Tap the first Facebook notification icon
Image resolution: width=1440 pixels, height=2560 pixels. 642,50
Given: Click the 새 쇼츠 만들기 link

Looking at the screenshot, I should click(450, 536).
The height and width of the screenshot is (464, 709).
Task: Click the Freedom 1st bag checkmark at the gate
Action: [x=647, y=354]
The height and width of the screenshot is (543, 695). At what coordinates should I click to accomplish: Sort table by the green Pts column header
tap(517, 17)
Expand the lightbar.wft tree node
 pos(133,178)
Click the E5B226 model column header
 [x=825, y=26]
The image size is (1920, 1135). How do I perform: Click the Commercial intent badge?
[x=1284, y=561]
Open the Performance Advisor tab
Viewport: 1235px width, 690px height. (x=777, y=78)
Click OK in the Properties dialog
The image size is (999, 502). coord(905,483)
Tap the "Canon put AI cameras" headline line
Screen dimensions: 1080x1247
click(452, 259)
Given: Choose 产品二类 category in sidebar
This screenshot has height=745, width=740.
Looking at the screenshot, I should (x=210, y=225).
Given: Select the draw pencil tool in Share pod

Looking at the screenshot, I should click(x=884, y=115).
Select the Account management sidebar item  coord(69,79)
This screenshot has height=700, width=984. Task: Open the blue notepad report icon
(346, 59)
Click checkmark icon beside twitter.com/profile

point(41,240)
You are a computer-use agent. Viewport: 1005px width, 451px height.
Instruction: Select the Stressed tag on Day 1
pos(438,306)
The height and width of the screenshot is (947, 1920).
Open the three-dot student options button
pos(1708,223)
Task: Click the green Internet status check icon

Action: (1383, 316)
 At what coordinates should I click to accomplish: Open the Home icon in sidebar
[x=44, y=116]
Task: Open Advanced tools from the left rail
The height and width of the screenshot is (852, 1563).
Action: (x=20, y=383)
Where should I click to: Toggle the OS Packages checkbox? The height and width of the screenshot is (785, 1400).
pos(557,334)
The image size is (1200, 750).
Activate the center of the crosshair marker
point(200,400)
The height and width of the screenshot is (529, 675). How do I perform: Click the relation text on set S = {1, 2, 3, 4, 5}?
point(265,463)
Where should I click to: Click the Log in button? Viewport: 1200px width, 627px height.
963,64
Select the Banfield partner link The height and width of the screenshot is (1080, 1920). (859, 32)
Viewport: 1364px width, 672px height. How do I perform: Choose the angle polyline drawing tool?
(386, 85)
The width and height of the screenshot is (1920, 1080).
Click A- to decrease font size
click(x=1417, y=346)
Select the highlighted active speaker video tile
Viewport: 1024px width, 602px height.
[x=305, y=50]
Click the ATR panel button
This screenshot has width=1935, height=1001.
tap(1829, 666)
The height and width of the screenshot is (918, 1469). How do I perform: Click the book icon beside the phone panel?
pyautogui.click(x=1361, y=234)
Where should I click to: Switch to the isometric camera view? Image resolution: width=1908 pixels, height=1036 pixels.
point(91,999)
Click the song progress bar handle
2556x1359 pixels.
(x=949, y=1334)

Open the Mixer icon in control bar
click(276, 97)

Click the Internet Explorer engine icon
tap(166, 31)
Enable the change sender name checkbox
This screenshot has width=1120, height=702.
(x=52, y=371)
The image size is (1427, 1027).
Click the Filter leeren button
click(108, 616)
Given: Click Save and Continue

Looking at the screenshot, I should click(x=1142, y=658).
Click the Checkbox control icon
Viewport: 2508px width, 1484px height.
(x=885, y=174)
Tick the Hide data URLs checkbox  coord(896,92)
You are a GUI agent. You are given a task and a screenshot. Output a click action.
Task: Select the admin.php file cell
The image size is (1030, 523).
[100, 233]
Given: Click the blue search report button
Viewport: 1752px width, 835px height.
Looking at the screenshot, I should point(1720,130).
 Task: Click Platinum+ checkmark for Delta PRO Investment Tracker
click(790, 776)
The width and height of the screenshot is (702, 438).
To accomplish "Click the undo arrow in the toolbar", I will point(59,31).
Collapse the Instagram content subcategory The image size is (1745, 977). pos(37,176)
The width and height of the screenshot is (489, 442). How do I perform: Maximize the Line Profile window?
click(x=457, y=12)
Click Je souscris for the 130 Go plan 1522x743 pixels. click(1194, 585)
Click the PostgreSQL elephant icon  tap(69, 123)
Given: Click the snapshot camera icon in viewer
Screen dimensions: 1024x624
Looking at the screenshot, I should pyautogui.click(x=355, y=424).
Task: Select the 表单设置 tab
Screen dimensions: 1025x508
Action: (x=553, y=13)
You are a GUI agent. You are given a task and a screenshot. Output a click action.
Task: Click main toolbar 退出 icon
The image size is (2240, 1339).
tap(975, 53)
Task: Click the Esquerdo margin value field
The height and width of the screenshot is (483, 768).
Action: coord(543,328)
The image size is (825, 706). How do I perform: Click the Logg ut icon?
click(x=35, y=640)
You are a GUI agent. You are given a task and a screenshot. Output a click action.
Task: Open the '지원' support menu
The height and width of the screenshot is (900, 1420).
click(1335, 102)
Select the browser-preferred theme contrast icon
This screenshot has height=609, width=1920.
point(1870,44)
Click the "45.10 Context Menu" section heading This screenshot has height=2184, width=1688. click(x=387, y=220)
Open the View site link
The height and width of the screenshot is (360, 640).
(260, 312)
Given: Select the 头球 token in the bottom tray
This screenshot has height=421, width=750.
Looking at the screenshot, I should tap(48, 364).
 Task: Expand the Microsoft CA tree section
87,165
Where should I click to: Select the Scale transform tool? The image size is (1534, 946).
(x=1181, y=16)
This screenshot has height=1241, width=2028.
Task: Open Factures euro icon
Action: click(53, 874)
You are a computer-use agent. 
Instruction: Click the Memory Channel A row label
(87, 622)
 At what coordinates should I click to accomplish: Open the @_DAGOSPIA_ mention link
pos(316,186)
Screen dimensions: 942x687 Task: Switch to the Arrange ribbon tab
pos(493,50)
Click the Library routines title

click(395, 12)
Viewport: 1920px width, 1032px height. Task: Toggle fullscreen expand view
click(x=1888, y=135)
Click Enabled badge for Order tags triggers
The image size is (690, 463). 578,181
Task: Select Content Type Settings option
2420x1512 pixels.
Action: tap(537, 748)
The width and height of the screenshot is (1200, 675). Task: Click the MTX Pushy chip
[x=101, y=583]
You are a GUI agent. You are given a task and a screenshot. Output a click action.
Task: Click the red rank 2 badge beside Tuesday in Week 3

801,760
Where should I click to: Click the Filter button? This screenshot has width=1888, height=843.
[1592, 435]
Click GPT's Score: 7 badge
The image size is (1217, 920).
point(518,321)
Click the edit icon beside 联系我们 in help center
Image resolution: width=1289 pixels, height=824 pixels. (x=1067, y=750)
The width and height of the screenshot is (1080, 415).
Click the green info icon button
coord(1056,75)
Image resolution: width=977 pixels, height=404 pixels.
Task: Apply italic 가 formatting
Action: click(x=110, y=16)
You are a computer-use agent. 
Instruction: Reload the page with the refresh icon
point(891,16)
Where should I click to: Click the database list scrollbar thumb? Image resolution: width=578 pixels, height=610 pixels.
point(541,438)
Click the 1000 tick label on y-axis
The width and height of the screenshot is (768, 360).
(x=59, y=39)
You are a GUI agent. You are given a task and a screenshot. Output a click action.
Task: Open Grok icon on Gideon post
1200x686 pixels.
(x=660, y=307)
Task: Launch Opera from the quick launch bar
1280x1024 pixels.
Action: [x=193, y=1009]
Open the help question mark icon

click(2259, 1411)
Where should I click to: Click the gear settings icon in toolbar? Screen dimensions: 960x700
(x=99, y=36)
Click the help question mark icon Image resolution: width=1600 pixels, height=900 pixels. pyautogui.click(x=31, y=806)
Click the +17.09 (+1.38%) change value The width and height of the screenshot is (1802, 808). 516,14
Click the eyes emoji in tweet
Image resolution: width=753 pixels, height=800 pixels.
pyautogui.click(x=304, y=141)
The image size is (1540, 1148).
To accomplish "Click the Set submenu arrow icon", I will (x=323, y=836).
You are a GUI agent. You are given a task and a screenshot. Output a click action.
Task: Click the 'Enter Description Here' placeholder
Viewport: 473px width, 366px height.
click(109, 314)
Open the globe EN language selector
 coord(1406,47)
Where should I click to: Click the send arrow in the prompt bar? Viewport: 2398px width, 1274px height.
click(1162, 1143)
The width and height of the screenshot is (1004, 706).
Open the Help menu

◆ ◆ ◆ ◆ ◆

== What is needed ==
Copy the rows above verbatim, from the line that contains "Given: Click the 새 쇼츠 만들기 link" through the line that contains "[x=1284, y=561]", both ends included.

== Written solution ==
Given: Click the 새 쇼츠 만들기 link

Looking at the screenshot, I should click(450, 536).
The height and width of the screenshot is (464, 709).
Task: Click the Freedom 1st bag checkmark at the gate
Action: [x=647, y=354]
The height and width of the screenshot is (543, 695). At what coordinates should I click to accomplish: Sort table by the green Pts column header
tap(517, 17)
Expand the lightbar.wft tree node
 pos(133,178)
Click the E5B226 model column header
 [x=825, y=26]
The image size is (1920, 1135). How do I perform: Click the Commercial intent badge?
[x=1284, y=561]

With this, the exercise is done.